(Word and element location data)

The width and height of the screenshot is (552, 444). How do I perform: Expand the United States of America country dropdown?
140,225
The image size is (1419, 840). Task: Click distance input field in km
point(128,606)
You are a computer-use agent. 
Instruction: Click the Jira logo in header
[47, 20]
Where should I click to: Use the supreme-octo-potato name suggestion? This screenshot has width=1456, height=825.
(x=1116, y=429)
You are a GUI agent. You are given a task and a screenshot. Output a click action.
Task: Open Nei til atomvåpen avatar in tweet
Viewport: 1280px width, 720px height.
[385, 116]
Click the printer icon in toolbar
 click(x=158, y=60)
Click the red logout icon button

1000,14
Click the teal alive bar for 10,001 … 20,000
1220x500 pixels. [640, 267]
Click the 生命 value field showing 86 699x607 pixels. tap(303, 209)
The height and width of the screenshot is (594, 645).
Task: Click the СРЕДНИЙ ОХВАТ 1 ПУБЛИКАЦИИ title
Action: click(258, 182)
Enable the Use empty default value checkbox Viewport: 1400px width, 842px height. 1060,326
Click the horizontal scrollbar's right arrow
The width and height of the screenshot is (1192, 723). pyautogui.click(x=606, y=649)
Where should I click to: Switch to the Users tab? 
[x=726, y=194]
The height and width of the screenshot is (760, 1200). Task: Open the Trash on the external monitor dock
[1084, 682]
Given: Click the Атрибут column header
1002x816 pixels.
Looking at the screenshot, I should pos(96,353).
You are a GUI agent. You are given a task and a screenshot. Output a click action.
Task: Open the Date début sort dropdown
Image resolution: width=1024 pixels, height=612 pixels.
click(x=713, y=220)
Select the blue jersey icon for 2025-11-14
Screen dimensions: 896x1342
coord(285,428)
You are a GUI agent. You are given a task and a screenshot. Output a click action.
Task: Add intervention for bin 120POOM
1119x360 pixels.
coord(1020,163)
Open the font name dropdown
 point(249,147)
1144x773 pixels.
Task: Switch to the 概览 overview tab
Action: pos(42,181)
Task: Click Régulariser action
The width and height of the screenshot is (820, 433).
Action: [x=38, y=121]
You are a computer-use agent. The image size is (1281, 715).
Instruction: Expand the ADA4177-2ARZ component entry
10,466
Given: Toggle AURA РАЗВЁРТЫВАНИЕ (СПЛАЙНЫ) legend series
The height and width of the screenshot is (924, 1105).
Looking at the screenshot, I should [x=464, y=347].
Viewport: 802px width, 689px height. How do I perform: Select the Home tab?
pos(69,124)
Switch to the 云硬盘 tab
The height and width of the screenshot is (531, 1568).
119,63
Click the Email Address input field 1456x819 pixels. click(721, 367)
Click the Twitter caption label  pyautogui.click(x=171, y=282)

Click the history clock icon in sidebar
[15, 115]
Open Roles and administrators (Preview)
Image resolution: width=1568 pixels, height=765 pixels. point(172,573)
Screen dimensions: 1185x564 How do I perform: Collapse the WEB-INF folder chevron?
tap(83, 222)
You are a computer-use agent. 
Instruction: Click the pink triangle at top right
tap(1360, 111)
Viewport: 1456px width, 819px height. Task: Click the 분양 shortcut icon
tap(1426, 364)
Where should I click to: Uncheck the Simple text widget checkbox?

**TASK BRIEF:**
Please reproduce all of the records above verbatim, keeping every line unchanged.

**EXERCISE OUTPUT:**
The width and height of the screenshot is (552, 444). How do I perform: Expand the United States of America country dropdown?
140,225
The image size is (1419, 840). Task: Click distance input field in km
point(128,606)
You are a computer-use agent. 
Instruction: Click the Jira logo in header
[47, 20]
Where should I click to: Use the supreme-octo-potato name suggestion? This screenshot has width=1456, height=825.
(x=1116, y=429)
You are a GUI agent. You are given a task and a screenshot. Output a click action.
Task: Open Nei til atomvåpen avatar in tweet
Viewport: 1280px width, 720px height.
[385, 116]
Click the printer icon in toolbar
 click(x=158, y=60)
Click the red logout icon button

1000,14
Click the teal alive bar for 10,001 … 20,000
1220x500 pixels. [640, 267]
Click the 生命 value field showing 86 699x607 pixels. tap(303, 209)
The height and width of the screenshot is (594, 645).
Task: Click the СРЕДНИЙ ОХВАТ 1 ПУБЛИКАЦИИ title
Action: click(258, 182)
Enable the Use empty default value checkbox Viewport: 1400px width, 842px height. 1060,326
Click the horizontal scrollbar's right arrow
The width and height of the screenshot is (1192, 723). pyautogui.click(x=606, y=649)
Where should I click to: Switch to the Users tab? 
[x=726, y=194]
The height and width of the screenshot is (760, 1200). Task: Open the Trash on the external monitor dock
[1084, 682]
Given: Click the Атрибут column header
1002x816 pixels.
Looking at the screenshot, I should pos(96,353).
You are a GUI agent. You are given a task and a screenshot. Output a click action.
Task: Open the Date début sort dropdown
Image resolution: width=1024 pixels, height=612 pixels.
click(x=713, y=220)
Select the blue jersey icon for 2025-11-14
Screen dimensions: 896x1342
coord(285,428)
You are a GUI agent. You are given a task and a screenshot. Output a click action.
Task: Add intervention for bin 120POOM
1119x360 pixels.
coord(1020,163)
Open the font name dropdown
 point(249,147)
1144x773 pixels.
Task: Switch to the 概览 overview tab
Action: pos(42,181)
Task: Click Régulariser action
The width and height of the screenshot is (820, 433).
Action: [x=38, y=121]
You are a computer-use agent. The image size is (1281, 715).
Instruction: Expand the ADA4177-2ARZ component entry
10,466
Given: Toggle AURA РАЗВЁРТЫВАНИЕ (СПЛАЙНЫ) legend series
The height and width of the screenshot is (924, 1105).
Looking at the screenshot, I should [x=464, y=347].
Viewport: 802px width, 689px height. How do I perform: Select the Home tab?
pos(69,124)
Switch to the 云硬盘 tab
The height and width of the screenshot is (531, 1568).
119,63
Click the Email Address input field 1456x819 pixels. click(721, 367)
Click the Twitter caption label  pyautogui.click(x=171, y=282)

Click the history clock icon in sidebar
[15, 115]
Open Roles and administrators (Preview)
Image resolution: width=1568 pixels, height=765 pixels. point(172,573)
Screen dimensions: 1185x564 How do I perform: Collapse the WEB-INF folder chevron?
tap(83, 222)
You are a computer-use agent. 
Instruction: Click the pink triangle at top right
tap(1360, 111)
Viewport: 1456px width, 819px height. Task: Click the 분양 shortcut icon
tap(1426, 364)
Where should I click to: Uncheck the Simple text widget checkbox?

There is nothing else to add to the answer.